- _Material to process_:
__________
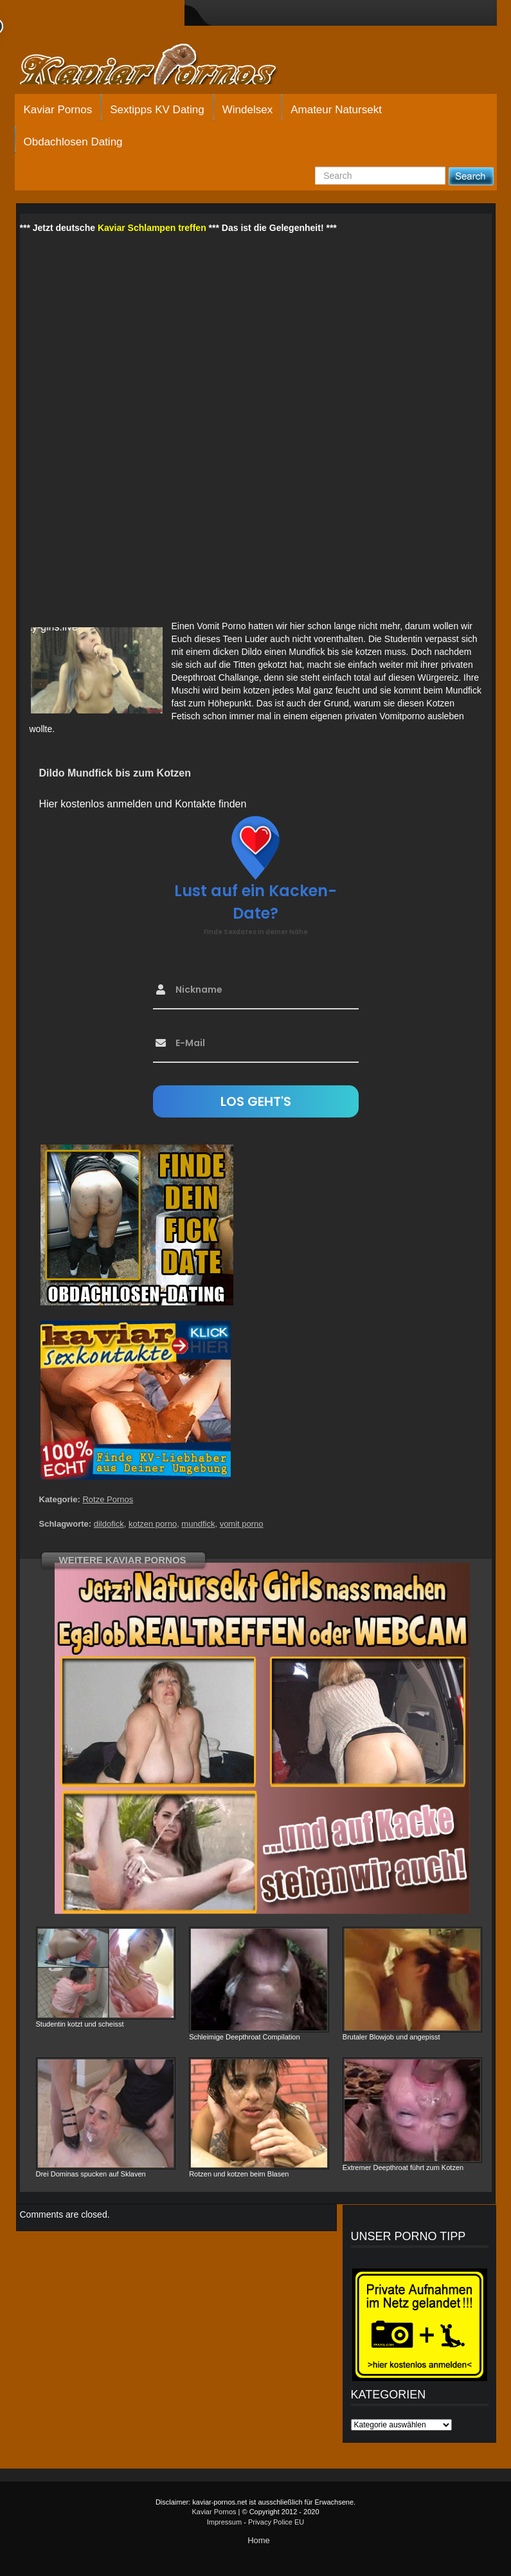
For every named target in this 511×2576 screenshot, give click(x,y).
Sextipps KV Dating (157, 110)
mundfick (198, 1524)
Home (258, 2540)
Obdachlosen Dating (73, 142)
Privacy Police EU (276, 2522)
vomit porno (242, 1524)
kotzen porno (153, 1524)
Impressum (224, 2522)
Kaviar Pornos (58, 110)
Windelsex (247, 110)
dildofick (109, 1524)
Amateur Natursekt (336, 110)
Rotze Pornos (107, 1499)
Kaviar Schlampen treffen (152, 228)
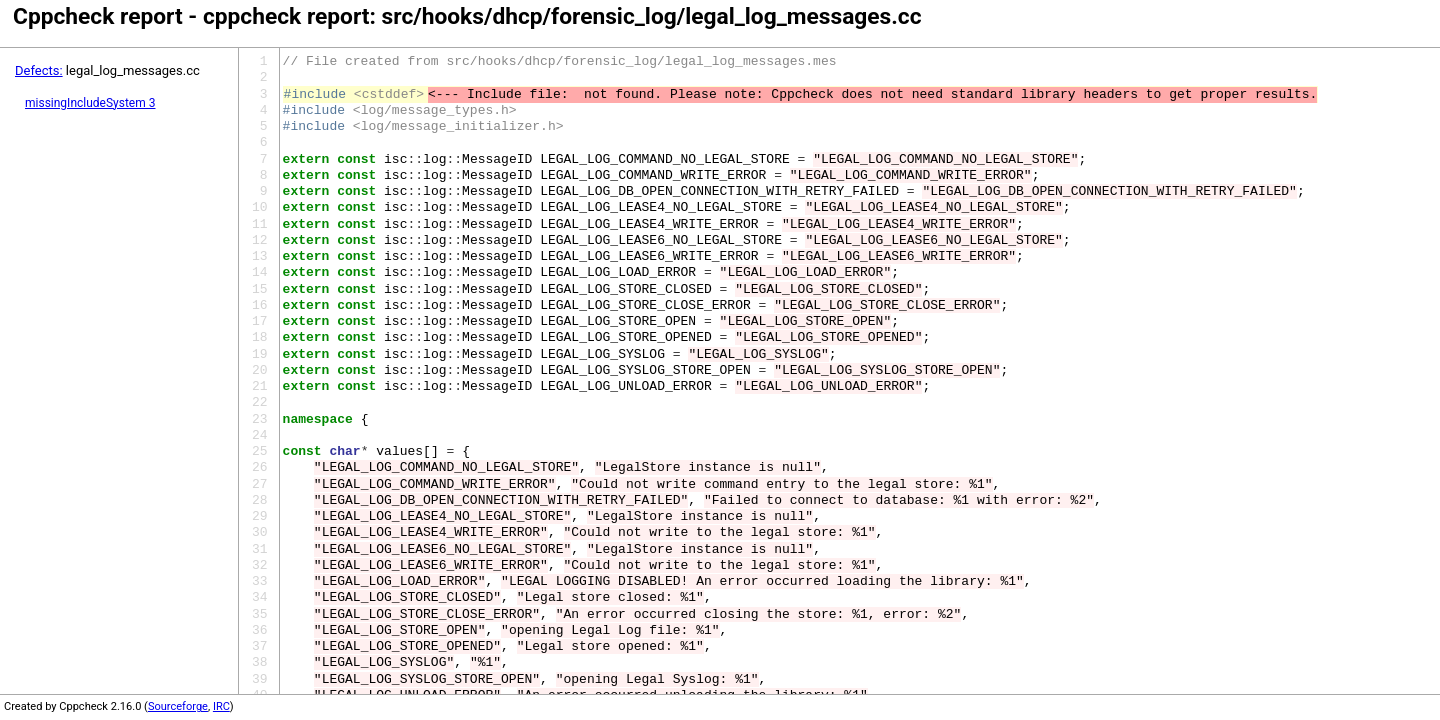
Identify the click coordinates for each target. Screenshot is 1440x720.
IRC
__________
- _Short exercise_:
Change "Impressum" to "Imprint" in the items above and give all of their lines again with nothing else altered. Leave the pictures out of your answer.

- _Problem solution_:
For every named target in this 511×2576 screenshot, give click(x,y).
Sextipps KV Dating (157, 110)
mundfick (198, 1524)
Home (258, 2540)
Obdachlosen Dating (73, 142)
Privacy Police EU (276, 2522)
vomit porno (242, 1524)
kotzen porno (153, 1524)
Imprint (224, 2522)
Kaviar Pornos (58, 110)
Windelsex (247, 110)
dildofick (109, 1524)
Amateur Natursekt (336, 110)
Rotze Pornos (107, 1499)
Kaviar Schlampen treffen (152, 228)
Identify the click coordinates for each target. Screenshot is 1440x720.
IRC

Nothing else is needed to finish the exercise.